===== Text block =====

Hot Sake Warms You Up and Brings Out New Flavors in Your Favorite Drink
Jan. 10. 2019 writer
An explanation of whether or not sake comes with an expiry date, whether it actually needs one, and why.
Nearly all sake bottles come without an expiry date printed on them. They are instead, printed with a “production date”, the date that the product exited the production line, in other words when it was bottled. In the case of sake, an expiry date is not obligatory.
Why is that so? Well, that’s because there is no expiry date to print in the first place.
Sake contains comparatively higher levels of alcohol than other libations, the bacteria-killing-actions of which prevent sake in an unopened state from spoiling… to an extent. That is to say that while a sake that has been in the fridge — or even a dark cupboard — for 10 years will not do you any harm, it is not going to taste anywhere near the same as something that has just been bottled.
There are however exceptions to the no-expiry-date rule. A small section of breweries do put an expiry date on their sakes. This expiry date is not there to tell you that the sake can’t be consumed past a certain date; rather it is there to tell you how long the sake will keep its freshly produced flavour.
To sum up, putting the question of whether it keeps its flavour to one side, sake does not have an official expiry date.

=====

> _Directions_
1 > Please translate this sentence from the sake expiry article into Spanish: "Nearly all sake bottles come without an expiry date printed on them."
2 > According to the sake expiry article, why does unopened sake not spoil? Answer in one to three sentences.
3 > In the sake expiry article, what date is printed on most sake bottles in place of an expiry date?

===== Provided material =====

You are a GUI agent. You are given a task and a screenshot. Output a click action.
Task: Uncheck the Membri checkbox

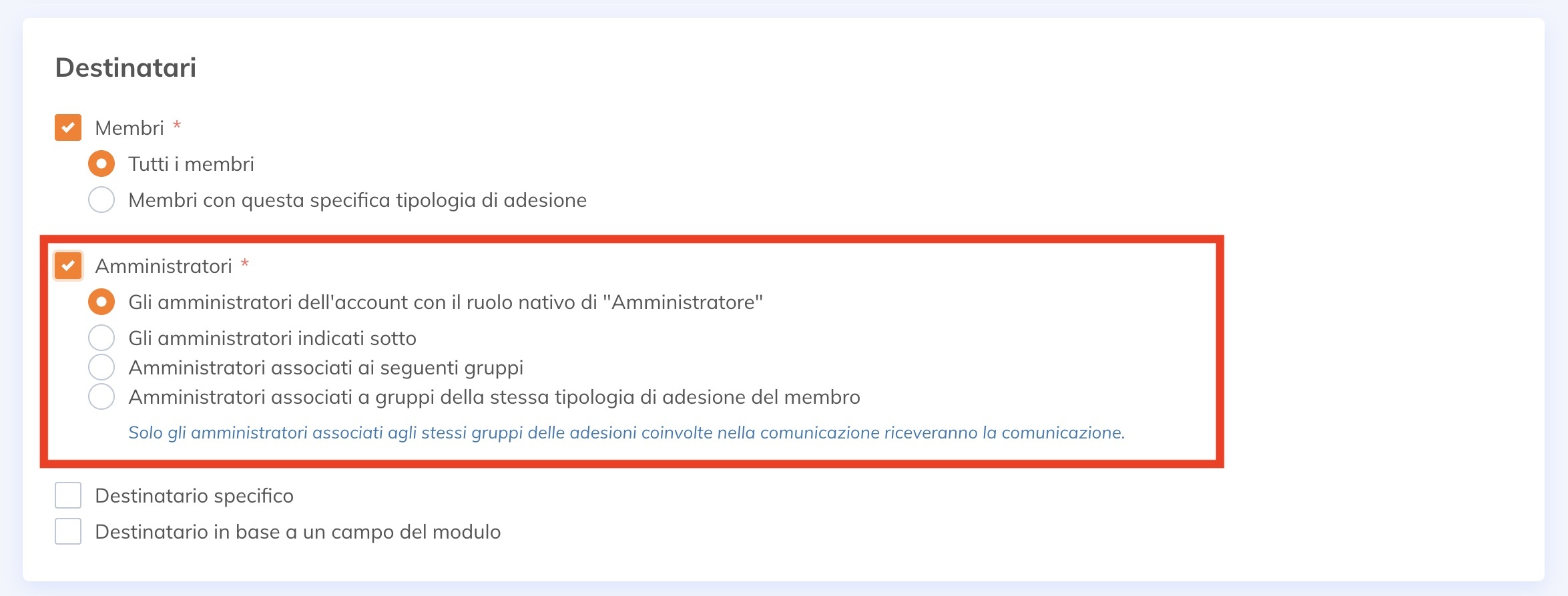click(x=68, y=127)
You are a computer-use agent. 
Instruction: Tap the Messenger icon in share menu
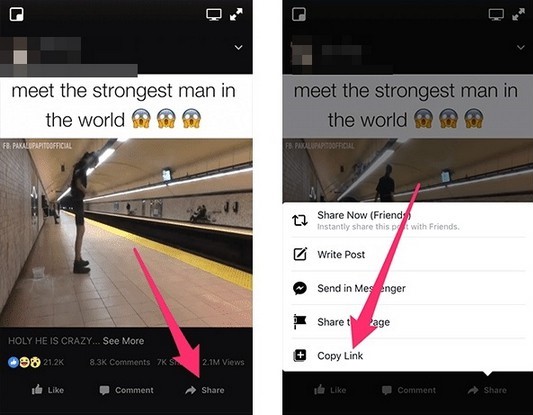300,288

=====

> _Exercise results_
1 > Casi todas las botellas de sake vienen sin una fecha de caducidad impresa en ellas.

2 > Sake has comparatively higher alcohol levels than other drinks. That alcohol kills bacteria, so unopened sake does not spoil, though it will not taste the same as freshly bottled sake after a long time.

3 > A production date, which marks when the sake was bottled.